EXERCISE PROMPT
Look for "will" in the material below and show each line that contains it.

SUPPLIED RECORDS

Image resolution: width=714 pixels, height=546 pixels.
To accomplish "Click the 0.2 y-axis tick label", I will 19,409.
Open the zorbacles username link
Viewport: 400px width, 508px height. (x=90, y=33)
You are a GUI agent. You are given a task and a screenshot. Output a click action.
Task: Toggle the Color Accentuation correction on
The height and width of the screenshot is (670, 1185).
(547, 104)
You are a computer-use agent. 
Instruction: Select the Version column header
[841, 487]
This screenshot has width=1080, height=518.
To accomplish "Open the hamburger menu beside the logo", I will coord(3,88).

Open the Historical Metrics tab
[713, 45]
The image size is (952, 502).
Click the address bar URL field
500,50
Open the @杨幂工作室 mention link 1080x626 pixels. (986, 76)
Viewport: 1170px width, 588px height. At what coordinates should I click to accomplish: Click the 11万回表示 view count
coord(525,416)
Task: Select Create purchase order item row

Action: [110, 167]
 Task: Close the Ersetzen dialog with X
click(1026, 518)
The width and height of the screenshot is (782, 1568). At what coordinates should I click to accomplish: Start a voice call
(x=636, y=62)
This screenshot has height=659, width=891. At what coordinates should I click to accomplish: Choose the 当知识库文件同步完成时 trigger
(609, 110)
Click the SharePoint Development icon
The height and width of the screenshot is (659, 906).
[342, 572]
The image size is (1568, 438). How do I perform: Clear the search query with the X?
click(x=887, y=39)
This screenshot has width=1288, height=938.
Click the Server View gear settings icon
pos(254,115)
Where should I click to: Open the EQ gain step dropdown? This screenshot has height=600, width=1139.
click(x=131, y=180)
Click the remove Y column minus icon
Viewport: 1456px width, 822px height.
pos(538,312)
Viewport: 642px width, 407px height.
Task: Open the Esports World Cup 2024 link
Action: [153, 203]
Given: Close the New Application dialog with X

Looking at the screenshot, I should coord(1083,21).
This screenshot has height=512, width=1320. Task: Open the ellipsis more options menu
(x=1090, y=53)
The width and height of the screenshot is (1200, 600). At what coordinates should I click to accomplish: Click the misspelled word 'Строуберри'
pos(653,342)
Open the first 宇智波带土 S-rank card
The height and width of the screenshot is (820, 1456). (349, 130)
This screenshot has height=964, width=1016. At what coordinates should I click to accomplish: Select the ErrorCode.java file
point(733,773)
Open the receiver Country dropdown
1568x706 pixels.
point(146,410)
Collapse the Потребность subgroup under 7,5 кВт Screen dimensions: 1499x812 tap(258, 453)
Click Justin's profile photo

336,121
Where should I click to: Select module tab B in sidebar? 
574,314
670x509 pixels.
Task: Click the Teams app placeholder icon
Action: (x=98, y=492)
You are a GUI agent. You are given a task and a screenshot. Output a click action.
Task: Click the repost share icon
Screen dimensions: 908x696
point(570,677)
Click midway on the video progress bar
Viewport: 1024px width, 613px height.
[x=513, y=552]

TASK RESULT
To accomplish "Click the 0.2 y-axis tick label", I will 19,409.
To accomplish "Open the hamburger menu beside the logo", I will coord(3,88).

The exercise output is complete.